Al-Qai'da's second-in-command, Ayman al-Zawahri, made an internet appeal for Muslims to "hit the interests of Zionists and Crusaders wherever and whichever way you can".
While the school killings represented the single biggest loss of life since the Israeli offensive began on 27 December, details are emerging of other incidents involving high numbers of civilian casualties. An Israeli human rights agency, B'Tselem, and the UN's Office for the Co-ordination for Humanitarian Affairs (OCHA) independently released reports that more than 30 members of the same extended family had been killed on Monday during the shelling of a building in the northern Zeitoun district of Gaza City.

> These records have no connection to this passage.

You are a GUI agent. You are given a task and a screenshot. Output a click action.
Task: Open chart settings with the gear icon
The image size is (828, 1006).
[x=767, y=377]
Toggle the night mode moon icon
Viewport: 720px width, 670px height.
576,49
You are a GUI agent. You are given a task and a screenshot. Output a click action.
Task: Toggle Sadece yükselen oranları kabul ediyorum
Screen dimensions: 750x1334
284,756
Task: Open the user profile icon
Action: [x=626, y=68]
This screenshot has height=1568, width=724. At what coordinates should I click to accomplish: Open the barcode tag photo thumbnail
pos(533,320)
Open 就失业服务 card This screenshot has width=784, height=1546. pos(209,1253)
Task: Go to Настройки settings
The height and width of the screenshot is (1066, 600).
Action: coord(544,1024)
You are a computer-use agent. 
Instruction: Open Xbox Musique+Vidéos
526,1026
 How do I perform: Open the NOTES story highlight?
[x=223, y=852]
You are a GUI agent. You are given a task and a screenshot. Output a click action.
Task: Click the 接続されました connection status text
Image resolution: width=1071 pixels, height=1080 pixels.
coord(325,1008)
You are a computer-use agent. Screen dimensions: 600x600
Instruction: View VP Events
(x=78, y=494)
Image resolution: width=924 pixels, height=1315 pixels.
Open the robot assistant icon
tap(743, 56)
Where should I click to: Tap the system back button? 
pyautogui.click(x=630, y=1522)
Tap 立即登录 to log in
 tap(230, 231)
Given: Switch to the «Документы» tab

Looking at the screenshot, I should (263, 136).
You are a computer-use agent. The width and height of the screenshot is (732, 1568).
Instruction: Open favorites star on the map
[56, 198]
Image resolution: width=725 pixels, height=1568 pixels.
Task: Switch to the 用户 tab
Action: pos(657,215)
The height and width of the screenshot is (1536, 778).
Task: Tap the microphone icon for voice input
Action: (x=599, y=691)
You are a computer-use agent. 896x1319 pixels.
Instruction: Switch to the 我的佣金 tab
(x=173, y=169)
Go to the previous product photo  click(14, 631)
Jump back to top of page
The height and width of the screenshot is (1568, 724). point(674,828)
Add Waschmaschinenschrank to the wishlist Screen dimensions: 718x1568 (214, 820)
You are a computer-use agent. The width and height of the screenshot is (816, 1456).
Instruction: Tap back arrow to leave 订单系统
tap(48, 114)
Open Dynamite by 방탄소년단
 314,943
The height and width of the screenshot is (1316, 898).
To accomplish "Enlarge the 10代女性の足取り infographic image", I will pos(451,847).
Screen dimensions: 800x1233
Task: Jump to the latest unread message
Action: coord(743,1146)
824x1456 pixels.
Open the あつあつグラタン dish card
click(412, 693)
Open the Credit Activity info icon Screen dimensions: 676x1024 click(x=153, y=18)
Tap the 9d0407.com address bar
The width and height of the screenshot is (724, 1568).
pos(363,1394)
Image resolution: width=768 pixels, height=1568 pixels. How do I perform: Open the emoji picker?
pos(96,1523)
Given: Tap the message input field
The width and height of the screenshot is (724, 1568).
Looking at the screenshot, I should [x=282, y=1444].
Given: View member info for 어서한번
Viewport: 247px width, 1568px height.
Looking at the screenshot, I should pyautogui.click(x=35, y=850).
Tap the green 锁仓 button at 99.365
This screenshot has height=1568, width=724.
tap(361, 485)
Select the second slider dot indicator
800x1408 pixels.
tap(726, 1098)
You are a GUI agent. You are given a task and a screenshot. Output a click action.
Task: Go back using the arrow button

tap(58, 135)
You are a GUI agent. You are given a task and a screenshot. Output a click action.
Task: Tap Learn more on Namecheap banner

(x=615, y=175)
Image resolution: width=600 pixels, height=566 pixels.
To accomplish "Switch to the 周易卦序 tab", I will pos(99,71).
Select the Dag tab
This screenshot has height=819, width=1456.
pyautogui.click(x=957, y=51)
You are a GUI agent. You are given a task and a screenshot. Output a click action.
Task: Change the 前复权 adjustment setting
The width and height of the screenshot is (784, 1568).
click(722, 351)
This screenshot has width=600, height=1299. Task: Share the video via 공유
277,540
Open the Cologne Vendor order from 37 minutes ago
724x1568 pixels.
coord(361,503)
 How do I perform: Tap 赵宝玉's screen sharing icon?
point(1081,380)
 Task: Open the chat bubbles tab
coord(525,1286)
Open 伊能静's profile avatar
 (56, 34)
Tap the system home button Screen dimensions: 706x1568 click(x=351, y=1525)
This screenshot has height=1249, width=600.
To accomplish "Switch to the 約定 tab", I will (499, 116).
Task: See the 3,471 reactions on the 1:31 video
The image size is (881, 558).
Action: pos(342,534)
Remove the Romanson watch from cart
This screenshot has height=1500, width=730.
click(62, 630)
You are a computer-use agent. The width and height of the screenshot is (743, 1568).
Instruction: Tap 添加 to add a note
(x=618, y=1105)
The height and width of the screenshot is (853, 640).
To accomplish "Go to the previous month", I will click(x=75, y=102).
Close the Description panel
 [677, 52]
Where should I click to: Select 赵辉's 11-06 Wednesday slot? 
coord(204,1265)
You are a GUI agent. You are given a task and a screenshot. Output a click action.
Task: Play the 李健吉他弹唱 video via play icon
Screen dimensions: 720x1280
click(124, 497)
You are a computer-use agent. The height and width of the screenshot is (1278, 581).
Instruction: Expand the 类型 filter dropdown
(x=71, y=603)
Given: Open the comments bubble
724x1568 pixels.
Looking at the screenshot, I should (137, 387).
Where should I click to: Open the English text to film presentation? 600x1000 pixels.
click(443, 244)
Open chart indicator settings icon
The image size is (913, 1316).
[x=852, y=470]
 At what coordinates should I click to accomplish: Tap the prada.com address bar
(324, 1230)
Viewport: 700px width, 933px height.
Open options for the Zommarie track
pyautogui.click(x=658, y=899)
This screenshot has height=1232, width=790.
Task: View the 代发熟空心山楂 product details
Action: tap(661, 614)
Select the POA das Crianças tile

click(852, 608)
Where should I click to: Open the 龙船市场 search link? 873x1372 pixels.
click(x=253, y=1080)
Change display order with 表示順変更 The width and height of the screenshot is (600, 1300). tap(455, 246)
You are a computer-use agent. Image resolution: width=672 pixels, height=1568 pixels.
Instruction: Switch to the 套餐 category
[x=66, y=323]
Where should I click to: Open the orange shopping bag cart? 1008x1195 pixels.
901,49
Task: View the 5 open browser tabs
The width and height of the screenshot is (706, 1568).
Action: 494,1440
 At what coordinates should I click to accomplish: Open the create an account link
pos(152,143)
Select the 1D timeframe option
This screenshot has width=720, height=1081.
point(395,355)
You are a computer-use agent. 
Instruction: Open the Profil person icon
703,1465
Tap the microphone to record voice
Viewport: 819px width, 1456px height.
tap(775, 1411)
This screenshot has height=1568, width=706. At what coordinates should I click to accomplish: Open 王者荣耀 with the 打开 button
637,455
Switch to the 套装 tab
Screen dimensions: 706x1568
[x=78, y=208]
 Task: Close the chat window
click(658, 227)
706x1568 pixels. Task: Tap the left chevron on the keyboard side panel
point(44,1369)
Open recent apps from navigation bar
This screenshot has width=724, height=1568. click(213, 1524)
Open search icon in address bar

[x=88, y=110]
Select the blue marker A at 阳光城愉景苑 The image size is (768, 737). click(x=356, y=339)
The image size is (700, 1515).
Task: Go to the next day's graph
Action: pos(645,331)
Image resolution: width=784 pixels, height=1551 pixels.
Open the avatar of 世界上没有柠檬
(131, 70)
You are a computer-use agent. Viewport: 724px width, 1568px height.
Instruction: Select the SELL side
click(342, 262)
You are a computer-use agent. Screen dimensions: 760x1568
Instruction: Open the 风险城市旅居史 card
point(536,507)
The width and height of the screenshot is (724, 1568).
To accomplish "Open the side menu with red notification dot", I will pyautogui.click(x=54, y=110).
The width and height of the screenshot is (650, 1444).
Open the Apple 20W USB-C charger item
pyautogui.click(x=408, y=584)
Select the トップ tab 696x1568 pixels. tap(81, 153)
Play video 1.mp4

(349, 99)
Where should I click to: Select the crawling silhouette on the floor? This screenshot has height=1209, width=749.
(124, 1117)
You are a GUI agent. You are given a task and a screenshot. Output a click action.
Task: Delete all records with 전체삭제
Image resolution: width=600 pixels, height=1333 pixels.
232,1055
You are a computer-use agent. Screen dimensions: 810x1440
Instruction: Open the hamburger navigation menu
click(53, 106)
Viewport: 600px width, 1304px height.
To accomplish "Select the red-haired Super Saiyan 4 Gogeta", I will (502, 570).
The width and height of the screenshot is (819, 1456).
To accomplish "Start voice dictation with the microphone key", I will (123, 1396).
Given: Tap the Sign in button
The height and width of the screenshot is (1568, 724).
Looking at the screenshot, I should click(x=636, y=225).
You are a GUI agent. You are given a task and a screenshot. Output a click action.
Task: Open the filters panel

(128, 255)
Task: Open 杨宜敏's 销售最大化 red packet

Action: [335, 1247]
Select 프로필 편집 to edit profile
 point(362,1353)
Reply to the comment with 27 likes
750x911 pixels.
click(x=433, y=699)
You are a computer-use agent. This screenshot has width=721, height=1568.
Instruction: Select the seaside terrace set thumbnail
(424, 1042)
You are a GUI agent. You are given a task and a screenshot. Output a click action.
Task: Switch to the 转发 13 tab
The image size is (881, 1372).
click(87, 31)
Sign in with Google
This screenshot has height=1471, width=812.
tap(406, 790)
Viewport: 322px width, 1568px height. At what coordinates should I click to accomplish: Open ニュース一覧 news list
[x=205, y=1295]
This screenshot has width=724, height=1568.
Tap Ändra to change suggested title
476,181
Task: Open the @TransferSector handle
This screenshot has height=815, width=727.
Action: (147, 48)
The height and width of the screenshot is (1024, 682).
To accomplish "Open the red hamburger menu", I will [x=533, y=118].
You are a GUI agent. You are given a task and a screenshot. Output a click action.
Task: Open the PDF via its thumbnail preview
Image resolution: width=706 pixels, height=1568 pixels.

With foreign journalists currently prevented from entering Gaza and with mobile telephone use in Gaza intermittent, it is virtually impossible to verify details of all casualties.
In Israel, the Hamas rockets have continued to land. At least five hit Israeli soil yesterday, including one in Gadera, 28km (17 miles) from Tel Aviv. A three-month-old baby was hurt.
The Israel Defence Forces says seven Israeli soldiers have died during the offensive: one during the air strikes, three more since the ground invasion began and, late on Monday, three were killed and another 24 wounded by a tank shell in a friendly fire incident.